Snarkiness is inversely proportional to wisdom because it emphasizes feeling right rather than being right.
For those of you who know some quantum mechanics, here's what's going on:
:-)
The idea behind an "adiabatic" quantum computer is that you can somehow set up a system so that the solution to a problem that you want to solve is encoded in the system's ground state. Thus, in principle all you have to do is cool the system down so that it's at its lowest possible energy level, measure it, and then "decode" the measurements to obtain your solution. The problem with this is that you can't necessarily know when you've gotten the system to be in the ground state; it is possible for it to get "stuck" in a slightly higher-energy state from which it cannot escape, as there might be a forbidden transition between its current level and the ground state.
This is analgous to a situation in atomic physics: if you've got an electron in an n=2, l=0 state, then it is hard for it to fall all the way down to the n=1 state because in order to change energy it has to emit a photon which changes its angular momentum and thus increases l, but there is no n=1, l=1 state, there's only a n=1, l=0 state, and so the transition is forbidden. (Of course, this is an over-simplification that neglects things like the fact that the electron can change it's spin, but you get the idea.)
So you don't try to go straight to the ground system that you are interested in, because you don't know for sure that you can get there consistently.
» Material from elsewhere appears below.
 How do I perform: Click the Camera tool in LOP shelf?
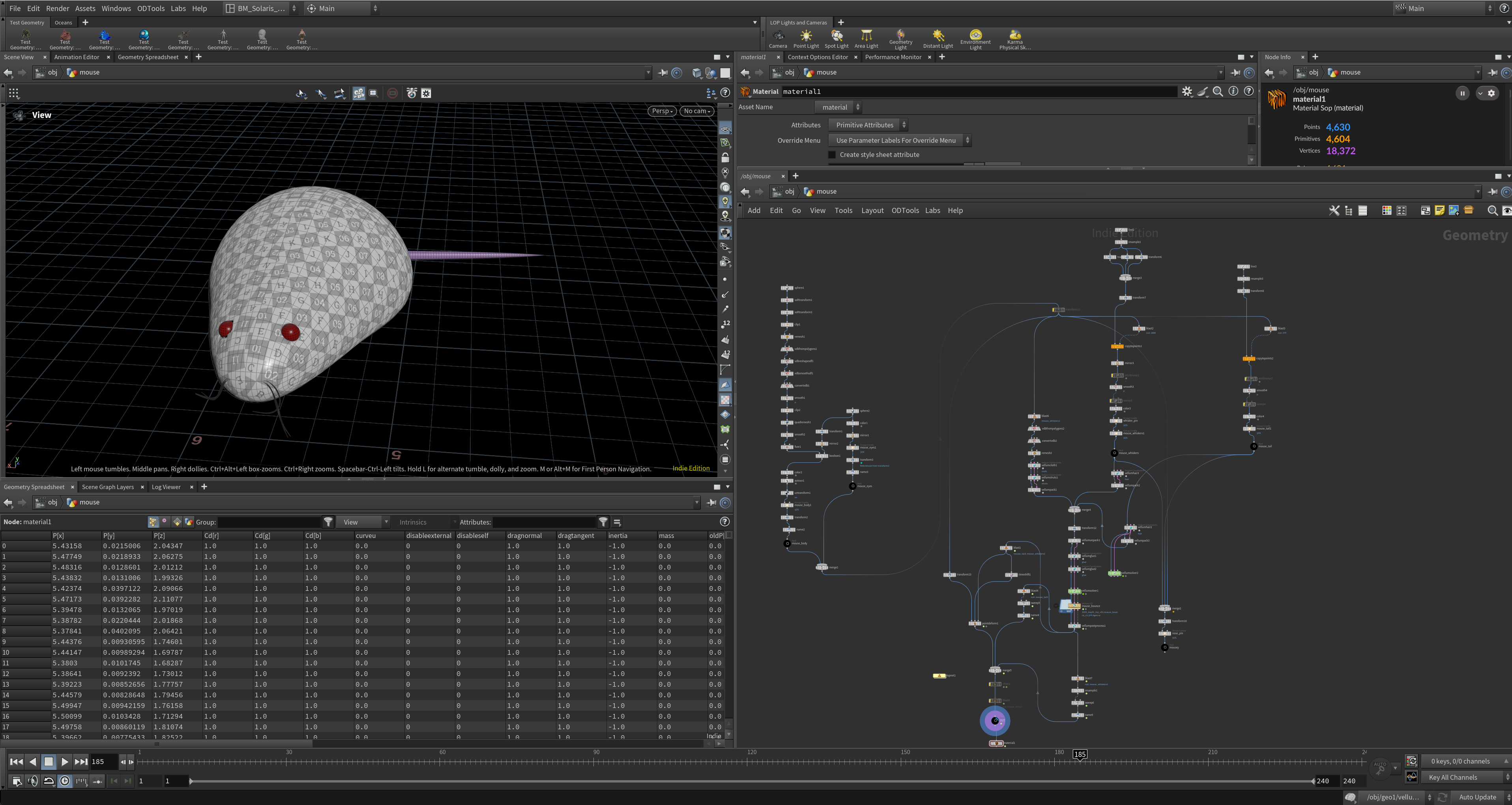click(778, 39)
Instead, you build a system whose ground state you are sure you can get to, and then you slowly change the configuration of that system until it matches the one that you want to solve. Because you are changing it slowly -- i.e., "adiabatically" -- you should never leave the ground state (even though the ground state itself is changing right under you) and thus when you are done you are guaranteed to be in the ground state of your system of interest, from which you can obtain the solution to your NP-complete problem.
There is a catch, though, which is that you have to have the system be *very* cold, and you have to change it *very*, *very* slowly. And here's where the catch can kill you: as the size of your system increases, the gap between the lowest two energy states can decrease *exponentially*. This means that you have to make the system exponentially colder, *and* that you have to change it exponentially slower. In general systems do not behave this badly, but it is expected (and possibly has been shown, I don't remember) that systems which can solve NP-complete problems *do* behave this badly. Thus, adiabatic computers are not expected to be able to solve NP-complete problems in linear time, as there is still a cost in time (and cooling effort) which grows exponentially with the size of your problem. Mind you, you aren't *forced* to move so slowly, but if you don't then you have a good chance of effectively kicking the system into an excited state and thus ending up with something that is not a solution to your problem. Nonetheless, it's likely that you can get somehow a quadratic speed-up (equivalent to Grover's search algorithm) over classical computation by building such a computer.
This, by-the-way, is why many quantum computing people believe that D-wave is ultimately going to fail -- probably not with this particular computer, but with scaling it up to the point where it's actually useful. But hey, maybe we're wrong and they've figured it all out; we can certainly hope that's the case.
Snarkiness is inversely proportional to wisdom because it emphasizes feeling right rather than being right.